> WHAT YOU ARE ASKED TO DO:
Check each line of the data for "Task" and select those that have it.

Segment Start: DATA EXTRACTS

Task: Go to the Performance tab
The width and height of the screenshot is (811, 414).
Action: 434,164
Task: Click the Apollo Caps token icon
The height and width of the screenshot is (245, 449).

Segment End: DATA EXTRACTS
Segment Start: DATA EXTRACTS

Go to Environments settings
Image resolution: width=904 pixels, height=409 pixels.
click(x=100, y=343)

Segment End: DATA EXTRACTS

> PROBLEM SOLUTION:
Task: Go to the Performance tab
Task: Click the Apollo Caps token icon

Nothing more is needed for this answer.